STATE OF WISCONSIN
LABOR AND INDUSTRY REVIEW COMMISSION
P O BOX 8126, MADISON, WI 53708-8126 (608/266-9850)


JOSEPH H PIJAN, Employe

MENARD INC, Employer

UNEMPLOYMENT INSURANCE DECISION
Hearing No. 98200207EC


An administrative law judge (ALJ) for the Division of Unemployment Insurance of the Department of Workforce Development issued a decision in this matter. A timely petition for review was filed.

The commission has considered the petition and the positions of the parties, and it has reviewed the evidence submitted to the ALJ. Based on the applicable law, records and evidence in this case, and after consultation with the administrative law judge, the commission makes the following:

FINDINGS OF FACT AND CONCLUSIONS OF LAW

The employe worked for almost two years as a receiving clerk for the employer, a home improvement products retail business. His last day of work was January 16, 1998 (week 3), when he was discharged.

The employe drove a forklift as part of his duties. He had two collisions within a six month period. After the first, he received a warning for inattentive driving. After the second collision, he stated "I don't care. It's not my money." The employer indicated that for the accident alone, the employe would have probably received a suspension. However after the comment the employer did not feel the employe could be trusted with the employer's property and discharged him.

The issue before the commission is whether the actions for which the employe was discharged amount to misconduct.
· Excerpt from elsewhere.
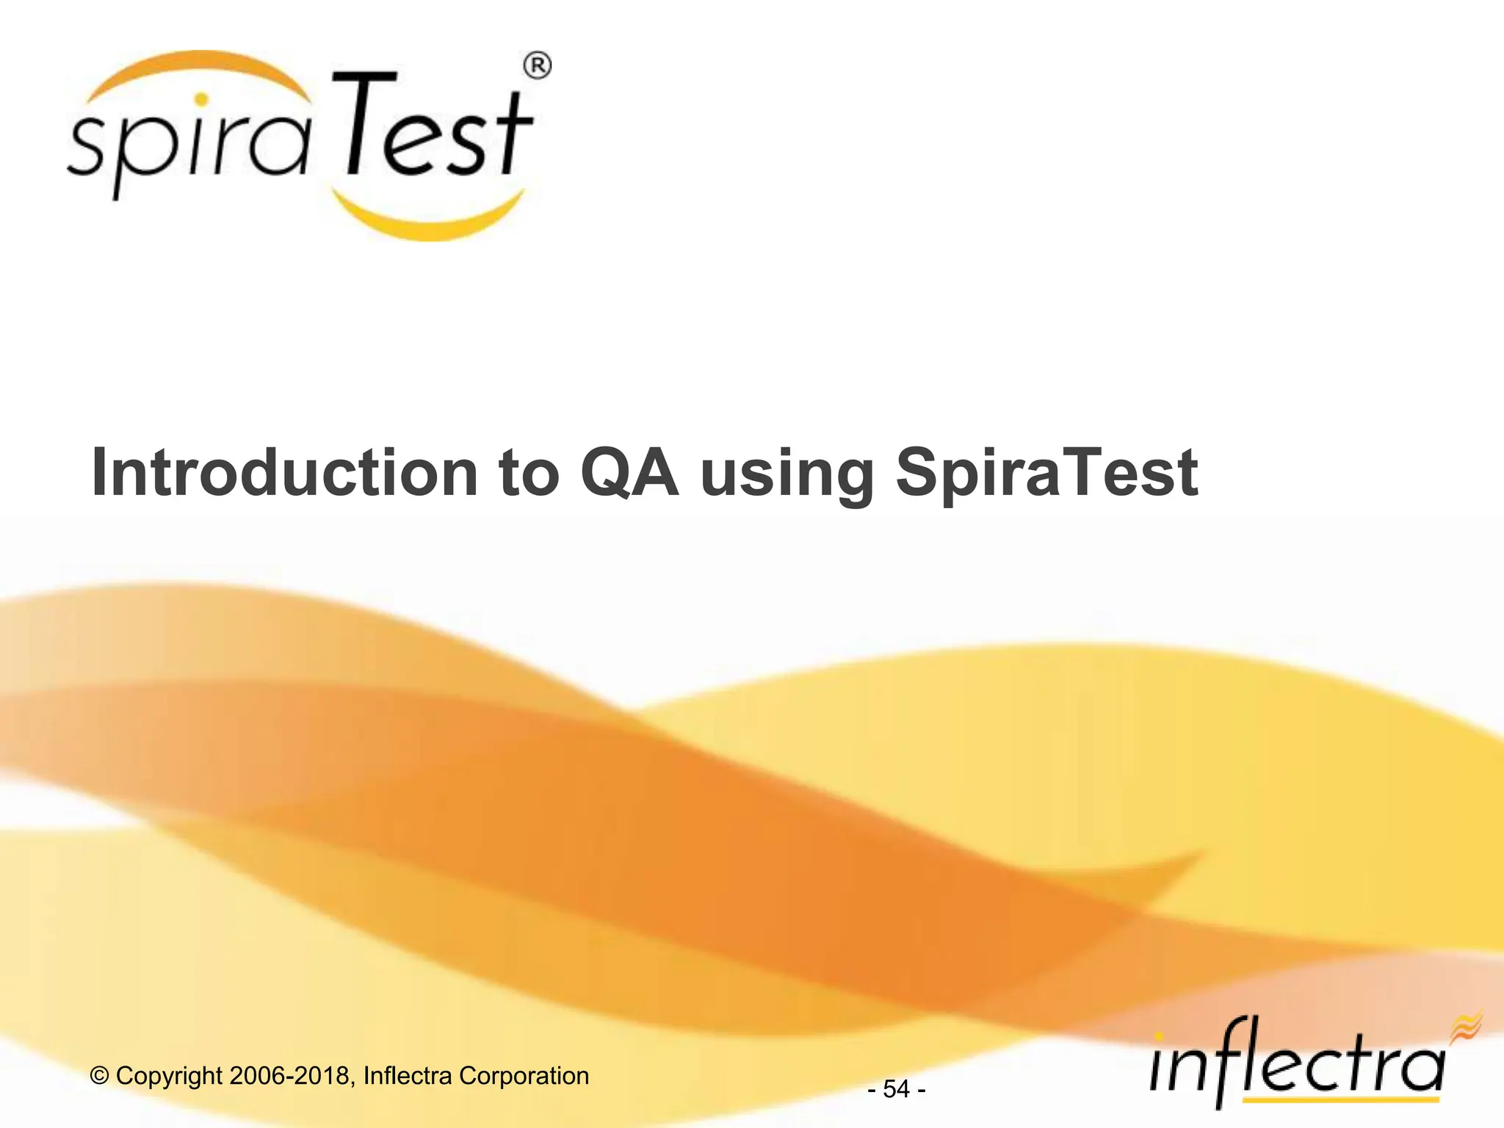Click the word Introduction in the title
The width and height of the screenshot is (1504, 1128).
[x=284, y=474]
The level of negligence necessary to constitute misconduct is that which manifests wrongful intent or evil design or shows an intentional and substantial disregard of the employe's duties and obligations to the employer. William J. McKibbin v. LIRC, Marten Transport, Ltd., and R.E. Harrington, Inc., No. 94-CV-0213 (Wis. Cir. Ct. Dane County Dec. 23, 1994); aff'd. William J. McKibbin v. LIRC, Marten Transport, Ltd., and R.E. Harrington, Inc., No. 05- 0234 (Wis. Ct. App. Feb. 29, 1996, unpublished)

The employe's accidents were the result of negligence and inattentiveness. However, the employe's comments following the second accident expressed substantial indifference to the employer's property beyond mere negligence. Although the employe sought to explain his comments as a joke rather than an expression of his true state of mind, the commission does not credit this explanation. The employe's actions and his words showed his manifest disregard for the employer's interests in its property.

The commission therefore finds that in week 3 of 1998, the employe was discharged for misconduct connected with his employment, within the meaning of Wis. Stat. § 108.04(5).

The commission further finds that the employe was paid benefits in the amount of $263 for weeks 3 and 4 of 1998; for which he was not eligible and to which he was not entitled, within the meaning of Wis. Stat. § 108.03(1), and pursuant to Wis. Stat. § 108.22(8)(a), he is required to repay such sum to the Unemployment Reserve Fund.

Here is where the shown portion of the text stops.